Sin embargo, esta ampliación de atribuciones y blindaje legal contrasta con las denuncias reiteradas de maltrato y tortura en las prisiones catalanas. Según reportajes de La Directa, una grabación mostró en noviembre de 2025 cómo funcionarios del centro de Mas d'Enric mantuvieron atado boca abajo durante catorce horas al preso Mohamed Choulli, quien "murió" un año después en un incendio tras denunciar agresiones y tráfico de móviles.

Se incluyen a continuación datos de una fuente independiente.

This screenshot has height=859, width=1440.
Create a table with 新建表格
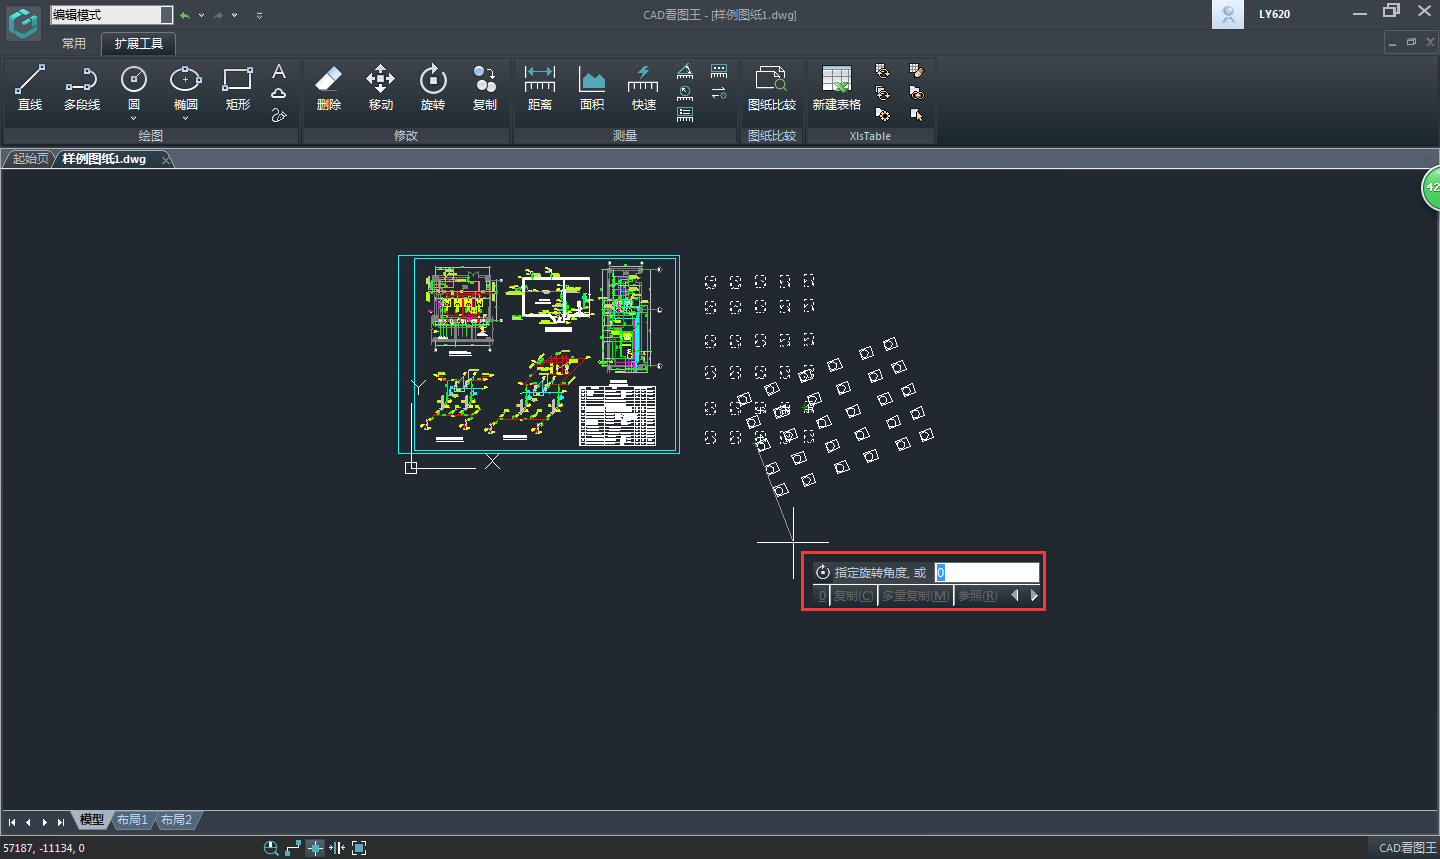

Otro vídeo de septiembre de 2025 reveló una contención mecánica de más de hora y media a una presa en Brians 1, calificada por el Comité Europeo para la Prevención de la Tortura como trato inhumano. Pese a estas evidencias, un amplio consenso del PSC, PP, Vox y Junts rechazó en mayo pasado crear un grupo parlamentario para investigar los derechos humanos en las prisiones, que no parecen importar tanto como los de los carceleros.